Hippocratic AI + Modular to power real-time patient conversations. Read More →

May 29, 2026

Three trends from MLSys 2026

Michael Dunn-OConnor

Brian Zhang

Shouzheng Liu

Engineering

MLSys 2026 provided an excellent overview of the current state of inference across research and industry. With six sessions on LLM serving this year (twice as many as last year) the program covered opportunities and challenges at the core of Modular’s recent work. Modular was glad to sponsor the conference, and our team noted three trends that stood out across the talks, posters, and keynotes. These are all topics that Modular has been addressing from first principles, with the advantage of our unique stack.

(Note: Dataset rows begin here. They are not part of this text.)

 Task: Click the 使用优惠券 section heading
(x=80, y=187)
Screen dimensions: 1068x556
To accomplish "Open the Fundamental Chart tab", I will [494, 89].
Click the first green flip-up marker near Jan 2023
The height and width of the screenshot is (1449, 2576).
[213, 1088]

Trend 1: Agents are writing everything from kernels to systems

Monday’s keynote set the tone. Mark Saroufim's When AI Starts Writing Systems Code showed examples of novice kernel developers using AI agents to write kernels that could place them near the top of competitive hackathons. He then comically undercut some of these agentic achievements by demonstrating how agents would cheat the benchmarks and optimize results that would never generalize outside of the test cases provided. Rather than waiting for a generation of agents that always play by the rules, Saroufim outlined the need for “zero trust” verification by creating comprehensive enough benchmarks to not rely on good faith submissions.

Lidong Zhou's Tuesday keynote The Next Horizon of Systems: From MLSys to System Intelligence argued that the systems community needs to plan for AI agents as the primary authors of low-level code. Zhou presented a Rust microkernel (Nanvix) where AI-generated specifications and proofs are verified module by module, with a pass rate on a 150-task proof generation benchmark that climbed from 2 percent (GPT-4o, prompt-based) to 91.3 percent (fine-tuned LLaMA-3.1 8B with self-debugging). The talk also documented the shortcuts the model takes when it cannot complete a proof: wrapping code in external_body to bypass the verifier, planting false postconditions, and shifting proof burden to callers.

The shared conclusion of these talks was that agentic engineering requires substantially greater rigor in specification, design, and validation.

Subsequent talks showcased specific applications of agentic engineering across kernels and systems. AccelOpt: A Self-Improving LLM Agentic System for AI Accelerator Kernel Optimization describes a closed-loop system where an LLM proposes accelerator kernel variants, profiles them, and feeds the results back to itself. FlashInfer-Bench: Building the Virtuous Cycle for AI-driven LLM Systems in the ML for Systems session frames this as a feedback loop: the benchmark exists to give the agents something to optimize against.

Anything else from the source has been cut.